# INSTRUCTIONS TO FOLLOW
Your output should be the lines from the one containing "Task: Stop the recording in top bar" through the last line below, both ends included, exactly as written and free of pictures.

# DATA FOR PROCESSING
* * *
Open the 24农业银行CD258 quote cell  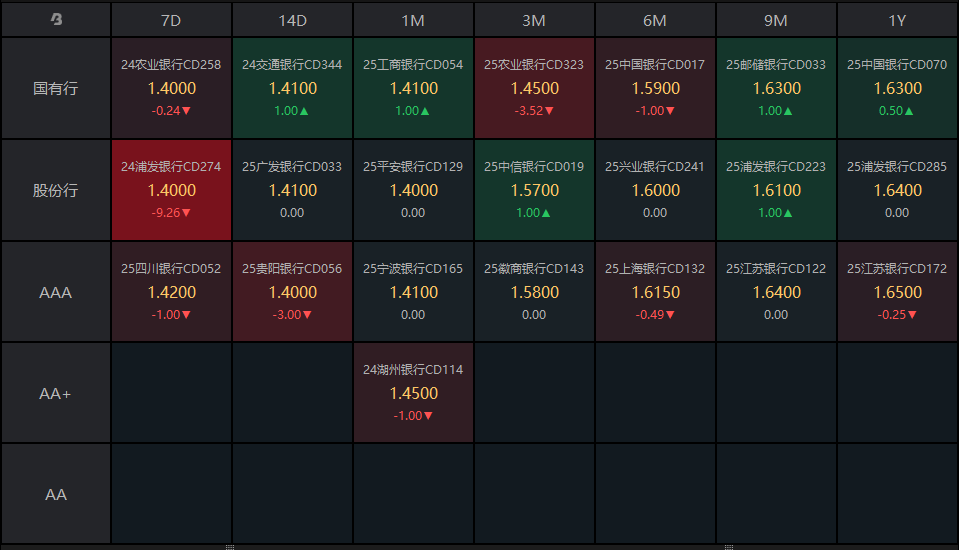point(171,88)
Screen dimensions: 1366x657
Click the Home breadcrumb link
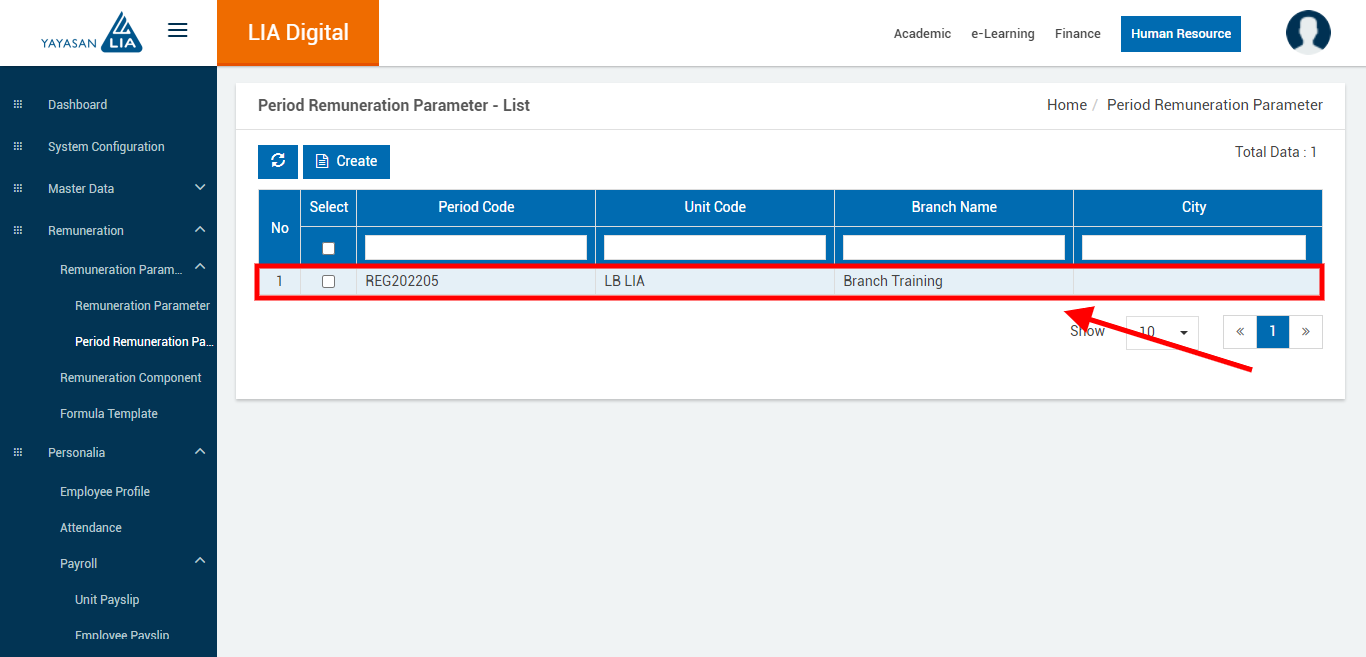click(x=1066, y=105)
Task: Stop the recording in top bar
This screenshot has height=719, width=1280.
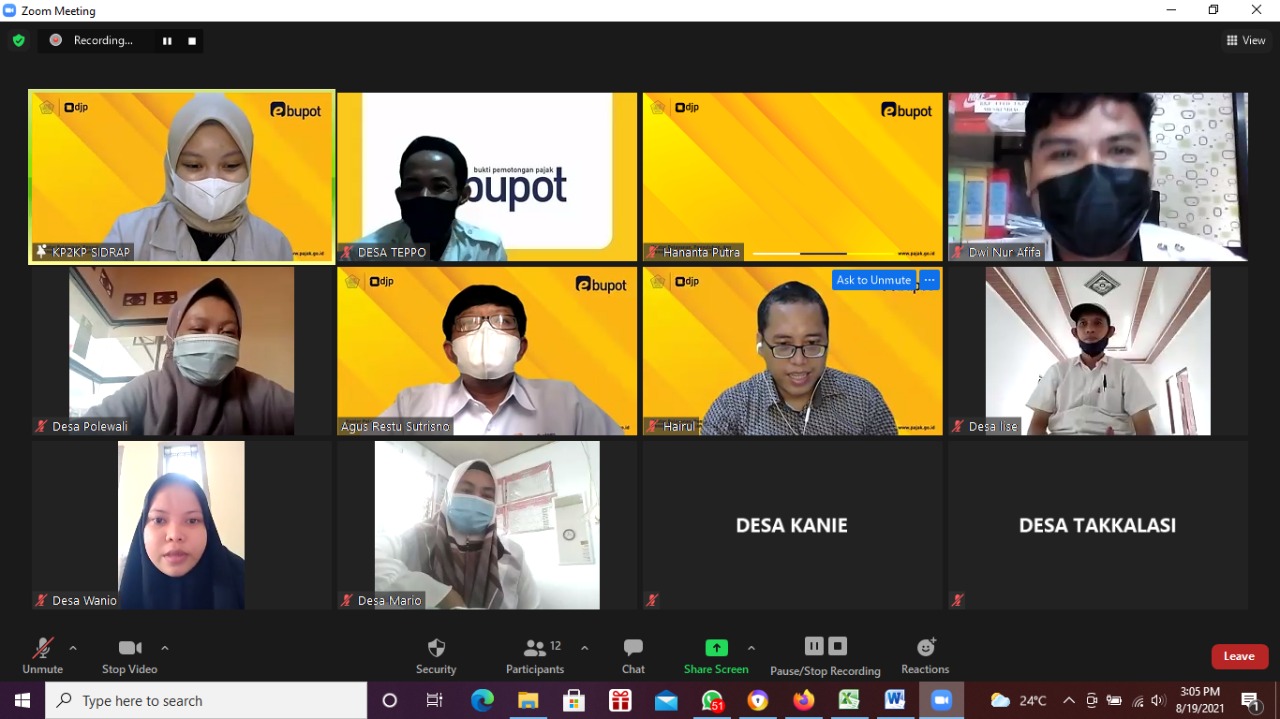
* * *
# TASK OUTPUT
Task: Stop the recording in top bar
This screenshot has height=719, width=1280.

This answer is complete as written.